The investigators analyzed 71,915 US census tracts using the Structural Racism Effect Index which captures inequities across nine domains, including education, income and poverty, housing, employment, criminal justice, the built environment, social cohesion, transportation, and wealth. Cardiovascular clinical and behavioral risk factor estimates were derived from the CDC PLACES data set, based on the 2017 to 2018 Behavioral Risk Factor Surveillance System. Models were weighted for population size; clustered at the county level; and adjusted for demographic composition, insurance rates, routine checkup prevalence, and county-level supply of primary care and cardiovascular physicians.

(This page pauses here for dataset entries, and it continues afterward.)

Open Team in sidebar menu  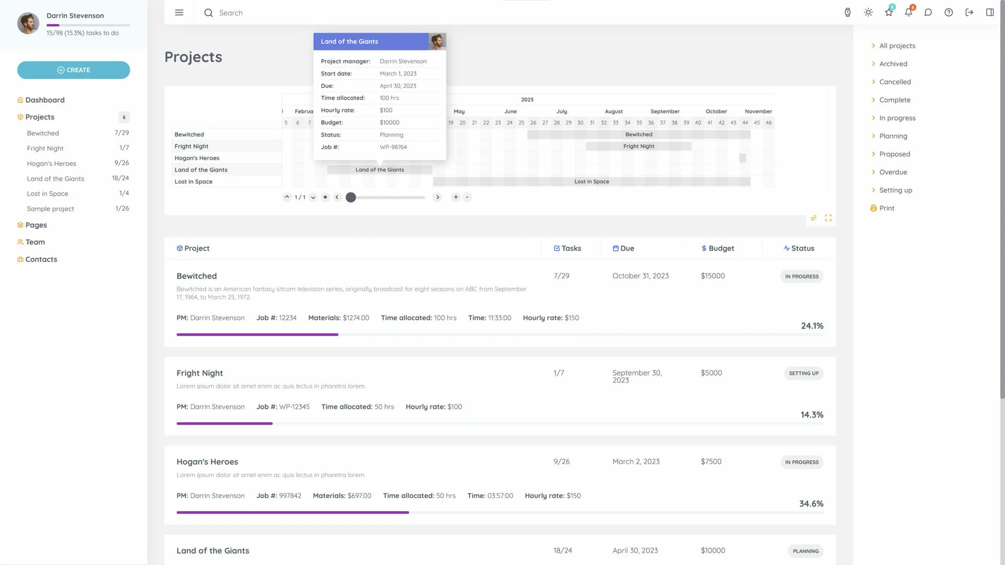pyautogui.click(x=35, y=242)
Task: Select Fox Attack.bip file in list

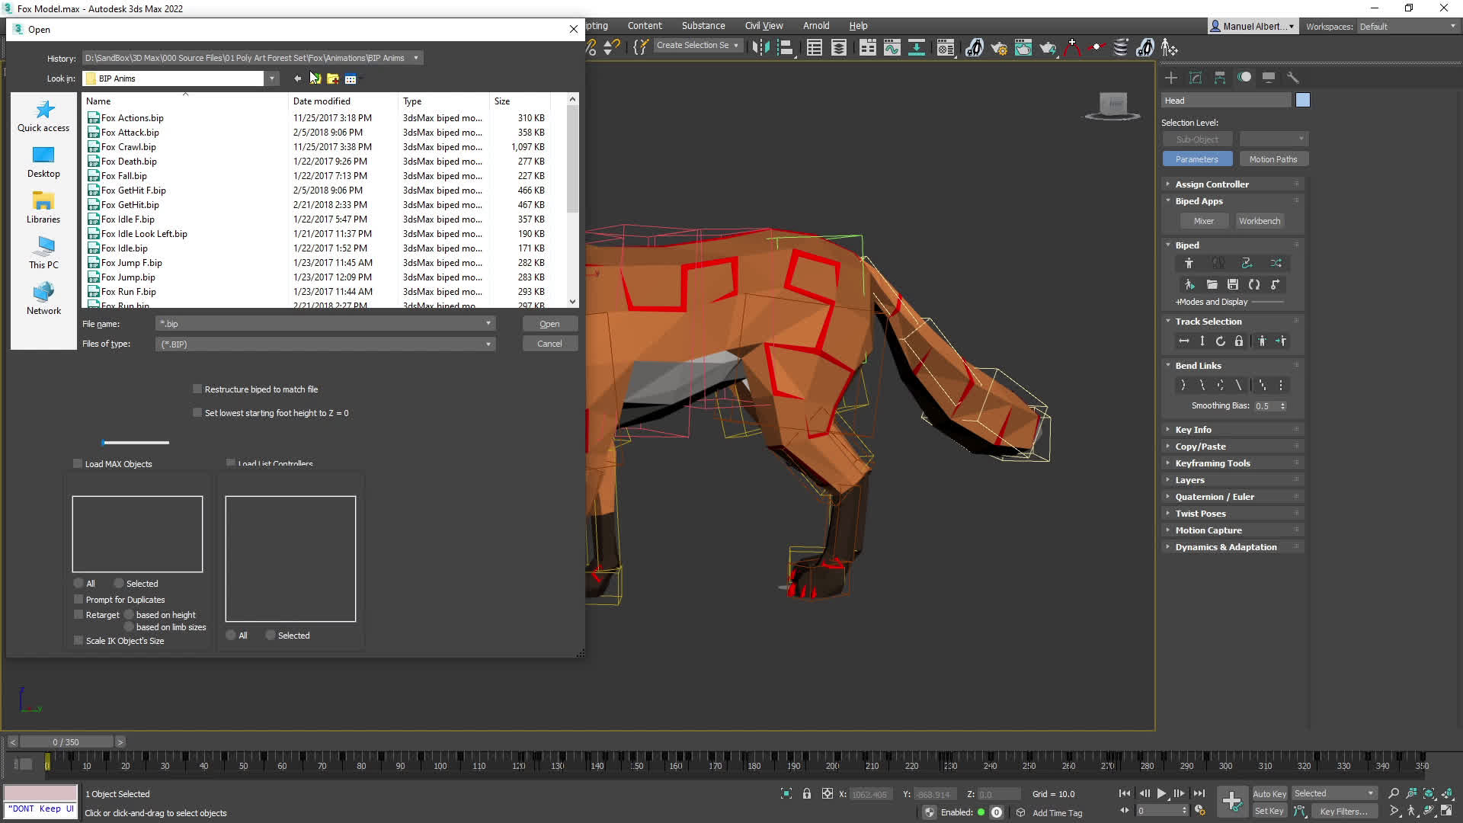Action: [x=130, y=133]
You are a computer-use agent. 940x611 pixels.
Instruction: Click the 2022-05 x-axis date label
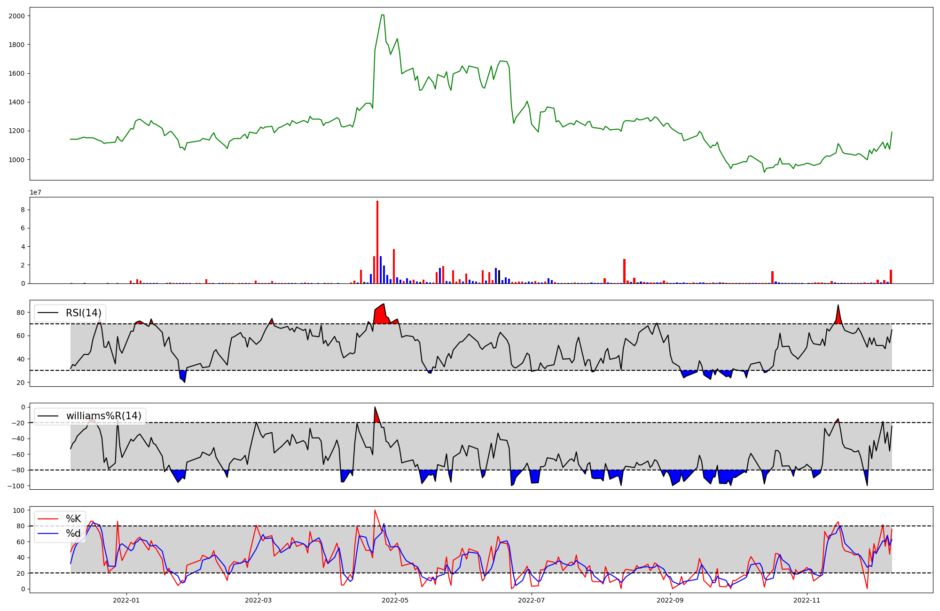[395, 600]
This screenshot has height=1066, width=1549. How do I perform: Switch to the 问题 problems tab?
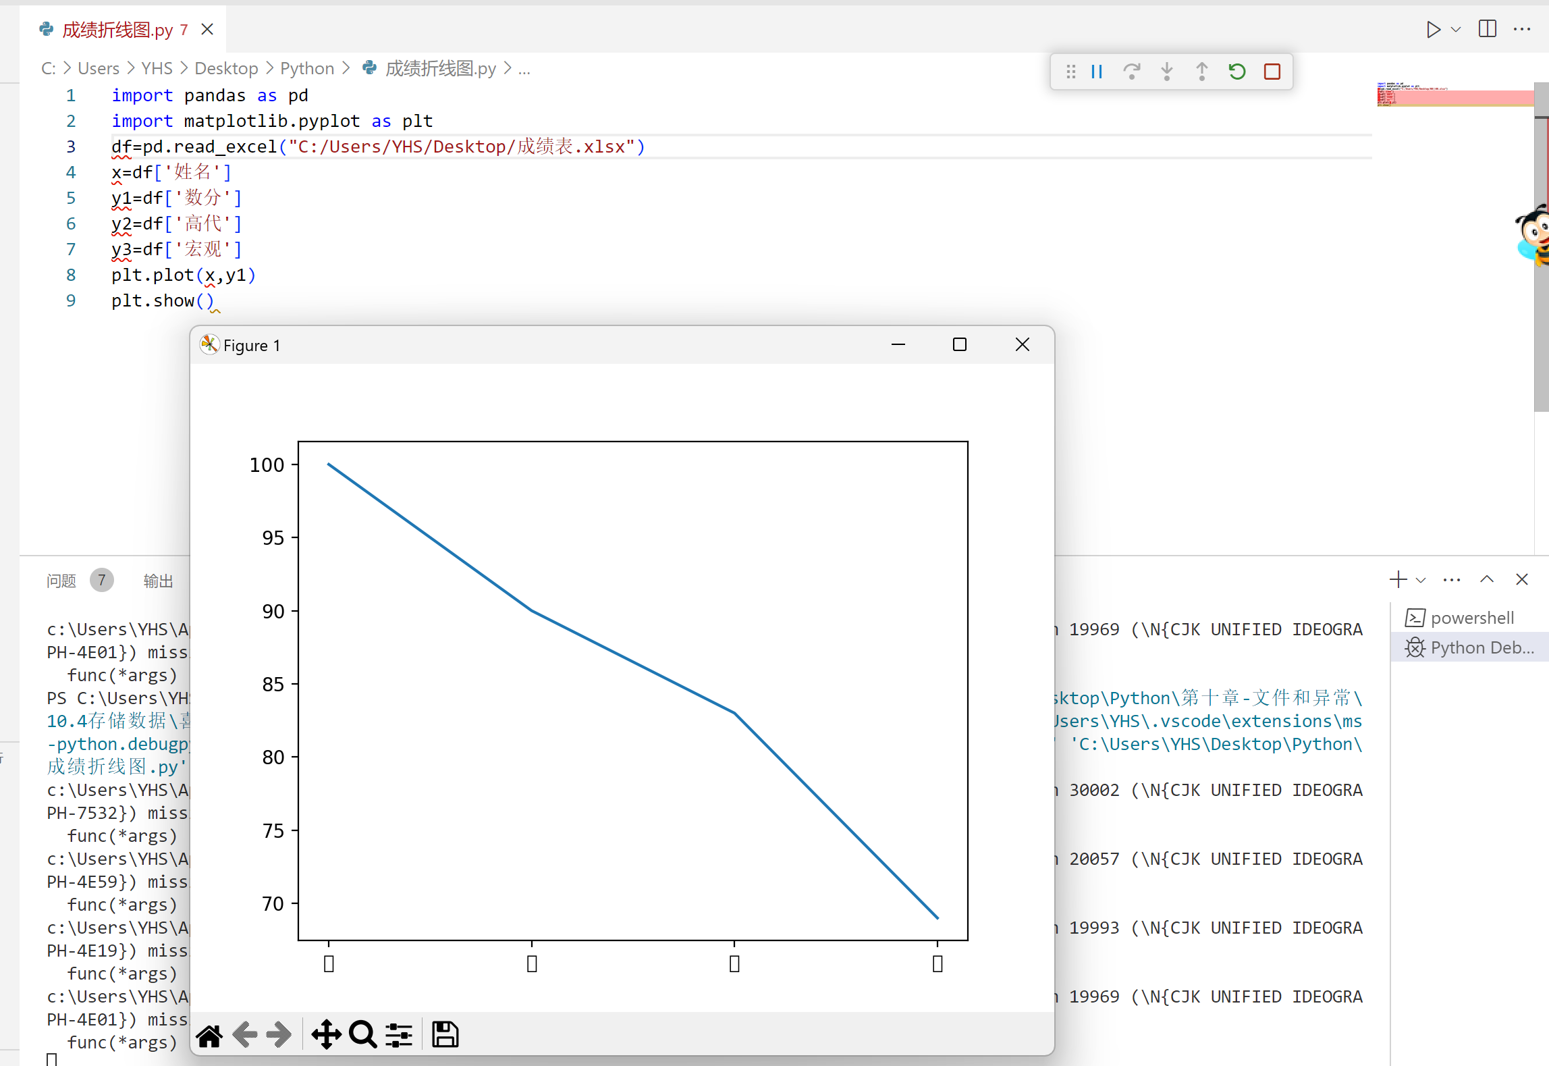tap(61, 581)
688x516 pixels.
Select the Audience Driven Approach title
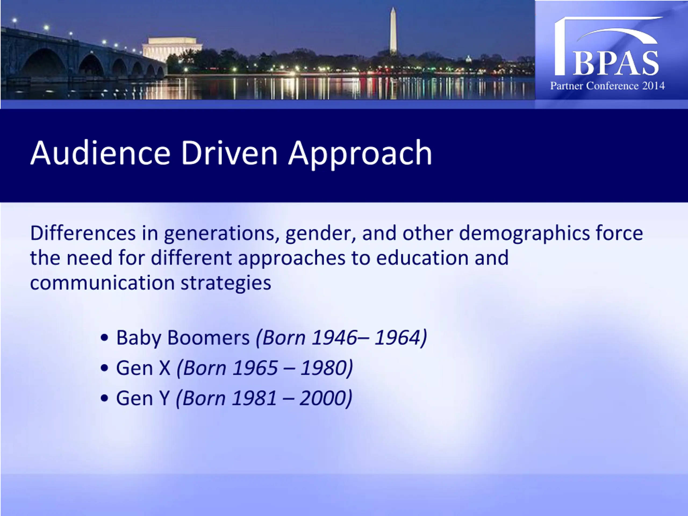231,153
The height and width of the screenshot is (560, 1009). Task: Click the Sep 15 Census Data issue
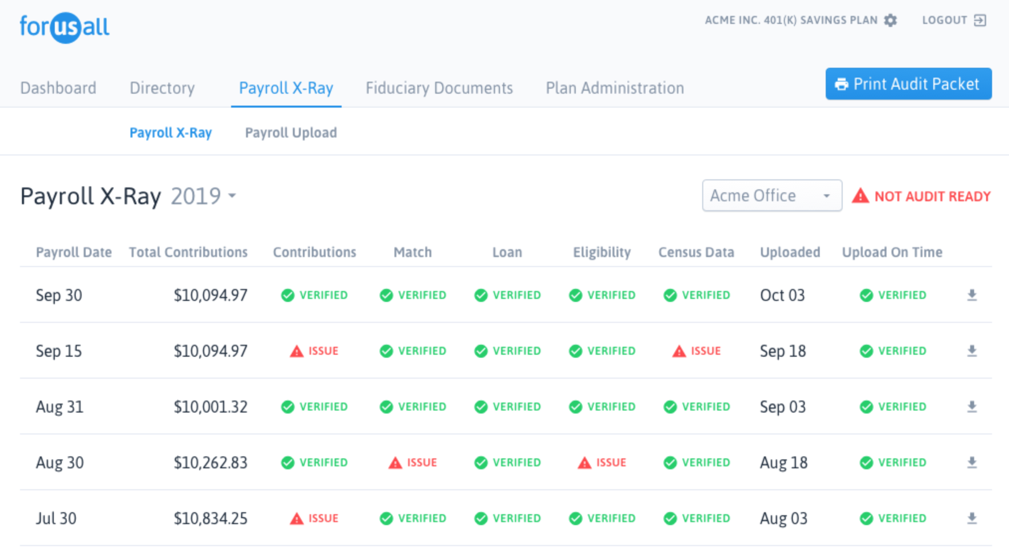tap(696, 351)
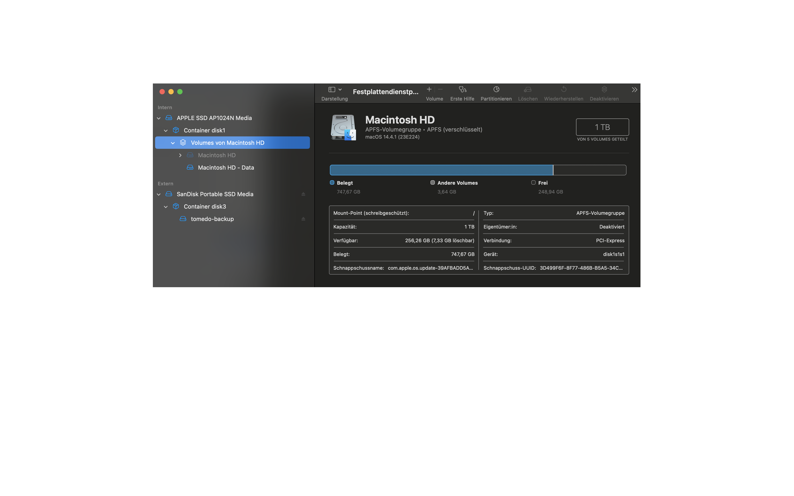Click the Deaktivieren toolbar icon
Image resolution: width=794 pixels, height=496 pixels.
(x=604, y=90)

Across all domains, structural racism remained strongly associated with higher prevalence of diabetes, obesity, hypertension, coronary heart disease, stroke, smoking, and physical inactivity. The steepest differentials appeared in the education and income-poverty domains, which showed the largest increases in stroke and diabetes prevalence between the lowest and highest exposure groups. These associations persisted after excluding racial composition from models and after matching census-tract pairs on the basis of region, metropolitan status, demographics, health care access, and geographic proximity.
The effects were observed across neighborhoods with varying racial and ethnic compositions. Obesity showed the strongest association in neighborhoods with the highest proportions of Black residents, diabetes in neighborhoods with high proportions of Hispanic or Latino residents, and coronary heart disease in neighborhoods with the highest proportion of White residents. High-exposure tracts were most often located in the South and had the highest percentage of uninsured adults, aligning with geographic patterns relevant to clinical practice.
This study was supported by the National Institutes of Health Intramural Research Program. One author reported personal fees from Exact Sciences; no other disclosures were reported.